The Bio Revolution can be a force for good, but profound risks needs to be addressed

Imagine a world in which we can produce meat without animals, cure previously incurable diseases by editing the genetic fabric of an individual, and make industrial chemicals in yeast factories. The foundational technologies that could make all this possible largely exist. This is a Bio Revolution that could transform economies, societies, and our lives—and is already helping to respond to the COVID-19 pandemic.

The speed with which scientists sequenced the virus’s genome—weeks rather than months—bore witness to the power of biological innovations.

The wave of innovation now underway is powered by a confluence of breakthroughs in biological science and ever faster and more sophisticated computing, data analytics, and artificial intelligence (AI) technologies. Our understanding of biology is rapidly deepening and, on the basis of that knowledge, so is our ability to engineer humans, animals, plants, and organisms. Close interaction between biology and computing is opening new frontiers from using brain signals to control neuroprosthetics to using DNA to store data.

New McKinsey Global Institute research finds that as much as 60 percent of the physical inputs to the global economy are either biological today (wood or animals bred for food) or nonbiological (cement or plastics) but could in principle over time be produced or substituted using biology. Nylon is already being made using genetically engineered yeast instead of petrochemicals, for instance, leather is being made from mushroom roots, and cement from bacteria. Innovations are being applied in virtually every sector. It has the potential to change what we eat,  what we wear, what skincare products we use, what medicines we take, and how we build our physical world.

The revolution has reached an inflection point with many applications being commercialized. We identified a visible initial pipeline of about 400 use cases, almost all scientifically feasible today, that could create direct economic impact of $2 trillion to $4 trillion in the next ten to 20 years. Most of these uses case are in health, agriculture, consumer markets, and materials, chemicals, and energy. It is notable that more than half of this impact will be outside health.

Biological innovations could help us meet some of the great global challenges of our time. In healthcare, we estimate that between 1 and 3 percent of the total global burden of disease could be reduced in the next ten to 20 years from these applications—roughly the equivalent of eliminating the global disease burden of lung cancer, breast cancer, and prostate cancer combined. Over time, if the full potential is captured, 45 percent of the global disease burden could be addressed using science that is conceivable today.

The early response to COVID?19 illustrated the substantial advances in biological science in just the past few years.

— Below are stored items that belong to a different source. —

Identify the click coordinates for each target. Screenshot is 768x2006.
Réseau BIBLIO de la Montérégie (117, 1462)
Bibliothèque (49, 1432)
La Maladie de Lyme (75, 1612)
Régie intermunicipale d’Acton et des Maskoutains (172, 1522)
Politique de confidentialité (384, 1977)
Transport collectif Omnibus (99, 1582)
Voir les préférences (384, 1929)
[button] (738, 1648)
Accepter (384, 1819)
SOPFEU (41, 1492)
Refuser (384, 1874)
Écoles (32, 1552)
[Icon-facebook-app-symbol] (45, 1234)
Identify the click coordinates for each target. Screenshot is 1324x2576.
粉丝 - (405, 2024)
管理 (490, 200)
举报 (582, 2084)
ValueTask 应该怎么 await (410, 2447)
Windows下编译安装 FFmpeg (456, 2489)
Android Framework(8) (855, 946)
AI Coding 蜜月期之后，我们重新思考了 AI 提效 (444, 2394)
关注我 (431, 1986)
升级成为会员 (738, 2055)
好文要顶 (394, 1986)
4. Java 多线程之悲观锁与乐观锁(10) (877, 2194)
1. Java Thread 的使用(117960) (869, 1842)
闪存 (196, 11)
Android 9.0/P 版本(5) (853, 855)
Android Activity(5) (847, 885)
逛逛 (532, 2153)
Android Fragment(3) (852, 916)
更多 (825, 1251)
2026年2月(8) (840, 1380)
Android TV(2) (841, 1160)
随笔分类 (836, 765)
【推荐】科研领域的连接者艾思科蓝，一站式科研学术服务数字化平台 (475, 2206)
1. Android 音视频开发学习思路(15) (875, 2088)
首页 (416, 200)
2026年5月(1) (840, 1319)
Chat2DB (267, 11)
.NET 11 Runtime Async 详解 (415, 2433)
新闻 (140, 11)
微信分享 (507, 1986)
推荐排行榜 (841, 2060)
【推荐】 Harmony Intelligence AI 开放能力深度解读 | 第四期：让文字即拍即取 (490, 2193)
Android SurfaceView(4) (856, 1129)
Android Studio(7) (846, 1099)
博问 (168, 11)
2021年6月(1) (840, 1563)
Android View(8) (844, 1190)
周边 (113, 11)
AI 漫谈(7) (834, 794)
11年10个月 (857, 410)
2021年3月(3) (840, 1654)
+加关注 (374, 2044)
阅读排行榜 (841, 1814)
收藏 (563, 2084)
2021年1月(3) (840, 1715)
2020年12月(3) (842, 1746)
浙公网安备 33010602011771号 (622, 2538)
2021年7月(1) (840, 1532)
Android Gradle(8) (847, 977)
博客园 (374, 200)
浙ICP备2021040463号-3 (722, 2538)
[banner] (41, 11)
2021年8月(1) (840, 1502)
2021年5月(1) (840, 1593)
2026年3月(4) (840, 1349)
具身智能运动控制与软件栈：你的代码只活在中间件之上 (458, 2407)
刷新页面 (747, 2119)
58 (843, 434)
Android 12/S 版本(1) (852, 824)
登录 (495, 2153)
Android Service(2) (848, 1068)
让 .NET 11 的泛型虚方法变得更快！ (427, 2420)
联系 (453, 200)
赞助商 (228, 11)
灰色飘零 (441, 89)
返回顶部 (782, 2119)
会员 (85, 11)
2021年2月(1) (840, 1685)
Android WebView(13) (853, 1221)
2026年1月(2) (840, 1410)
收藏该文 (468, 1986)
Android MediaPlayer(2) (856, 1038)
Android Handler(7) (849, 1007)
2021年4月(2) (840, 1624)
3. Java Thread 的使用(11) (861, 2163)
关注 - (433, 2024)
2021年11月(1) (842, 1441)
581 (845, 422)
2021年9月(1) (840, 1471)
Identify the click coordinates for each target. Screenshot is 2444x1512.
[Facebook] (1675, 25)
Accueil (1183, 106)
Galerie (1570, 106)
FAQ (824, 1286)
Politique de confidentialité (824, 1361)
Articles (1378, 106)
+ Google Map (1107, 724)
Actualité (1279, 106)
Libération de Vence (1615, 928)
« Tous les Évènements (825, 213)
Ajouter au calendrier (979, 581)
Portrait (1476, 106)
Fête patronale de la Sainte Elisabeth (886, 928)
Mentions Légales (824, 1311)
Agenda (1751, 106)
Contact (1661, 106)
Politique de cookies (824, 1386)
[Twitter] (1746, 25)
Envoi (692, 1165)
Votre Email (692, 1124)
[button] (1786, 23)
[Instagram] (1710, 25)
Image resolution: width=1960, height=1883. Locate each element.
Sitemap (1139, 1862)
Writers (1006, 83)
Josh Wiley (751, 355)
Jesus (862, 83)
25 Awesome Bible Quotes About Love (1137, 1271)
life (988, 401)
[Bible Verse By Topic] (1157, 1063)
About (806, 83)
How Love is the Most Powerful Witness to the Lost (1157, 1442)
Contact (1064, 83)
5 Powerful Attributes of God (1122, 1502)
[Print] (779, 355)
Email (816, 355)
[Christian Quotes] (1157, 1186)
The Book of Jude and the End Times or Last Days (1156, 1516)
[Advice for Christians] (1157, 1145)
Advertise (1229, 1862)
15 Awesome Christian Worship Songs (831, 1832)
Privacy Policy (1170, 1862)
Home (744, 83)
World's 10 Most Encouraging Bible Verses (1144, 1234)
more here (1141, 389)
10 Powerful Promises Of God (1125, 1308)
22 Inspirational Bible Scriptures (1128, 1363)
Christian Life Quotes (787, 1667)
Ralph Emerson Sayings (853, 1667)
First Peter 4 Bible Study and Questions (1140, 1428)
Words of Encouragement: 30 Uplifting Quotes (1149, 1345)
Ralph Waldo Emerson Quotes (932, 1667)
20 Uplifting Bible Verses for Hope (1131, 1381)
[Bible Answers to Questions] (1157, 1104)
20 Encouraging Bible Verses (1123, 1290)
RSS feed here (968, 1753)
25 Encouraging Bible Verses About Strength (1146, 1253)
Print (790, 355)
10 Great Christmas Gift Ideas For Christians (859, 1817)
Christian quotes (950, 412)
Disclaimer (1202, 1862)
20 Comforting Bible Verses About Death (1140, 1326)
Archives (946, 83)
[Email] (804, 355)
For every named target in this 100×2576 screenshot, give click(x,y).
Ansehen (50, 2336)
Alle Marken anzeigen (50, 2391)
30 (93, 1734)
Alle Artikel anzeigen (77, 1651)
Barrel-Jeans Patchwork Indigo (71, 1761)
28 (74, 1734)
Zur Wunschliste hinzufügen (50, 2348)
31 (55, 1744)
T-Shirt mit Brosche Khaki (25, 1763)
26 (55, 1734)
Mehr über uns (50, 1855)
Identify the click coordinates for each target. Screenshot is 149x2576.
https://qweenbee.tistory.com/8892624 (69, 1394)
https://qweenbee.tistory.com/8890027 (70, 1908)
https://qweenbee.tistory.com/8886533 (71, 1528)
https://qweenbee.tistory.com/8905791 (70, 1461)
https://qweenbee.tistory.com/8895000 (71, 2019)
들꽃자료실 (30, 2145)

The speed with which scientists sequenced the virus’s genome—weeks rather than months—bore witness to the new world of biology we describe in this report. Sequencing is just the start, bio innovations are enabling the rapid introduction of clinical trials of vaccines, the search for effective therapies, and a deep investigation of both the origins and the transmission patterns of the virus.

Many applications could help alleviate pressure on human use of depleting natural resources and help tackle climate change. Products such as materials, chemicals, and fuels produced through biological means are often biodegradable, emit fewer carbon emissions, and deplete less of the world’s natural resources. As such, biological innovations could cut annual average man-made GHG emissions by 7 to 9 percent from 2018 emissions levels by 2040 to 2050. This is the equivalent of up to eight times the total carbon dioxide emissions of the global airline industry in that year. Plant-based protein and cultured meat could reduce deforestation and reduce emissions. Raising animals for meat, eggs, and milk generates 14.5 percent of global GHG emissions, according to the FAO, one-third of all cropland is used to produce animal feed.

Impact will radiate out in waves, eventually affecting every sector, but adoption won’t be straightforward and will proceed at different paces depending on the application.

We are already seeing this. Some applications, including  CAR T-cell therapy, are already in use; others genetically engineered plants that sequester more carbon dioxide are likely to have impact further out. There will be many hurdles to cross. The science needs to be proven. New products need to make commercial sense, competing on cost or displaying higher quality than existing ones.

Even applications with demonstrated economic value and societal benefit will need to be considered for their risks. Our analysis suggests that about 70 percent of the total potential impact could hinge on societal attitudes and mechanisms based on existing regulation regimes governing the use of these technologies. This heavy influence from regulation is unsurprising—and necessary—given that this revolution entails profound risks—more than any other technological revolution in the past.

Biology will preserve life through innovative treatments tailored to our genomes and microbiomes, but biology could also be the greatest threat to life if it is used to create bioweapons or genetically engineered viruses that can do lasting damage to the health of humans or ecosystems. The CRISPR gene-editing tool has revolutionized medicine and is being applied to agriculture with great effect. But consider that CRISPR kits are now available to buy on the internet for a hundred dollars, and used to someone with no more than a college degree to make a new virus.

It is clear that a balance needs to be struck so that we collectively enable bio innovation and capture its potentially enormous benefits—but safely.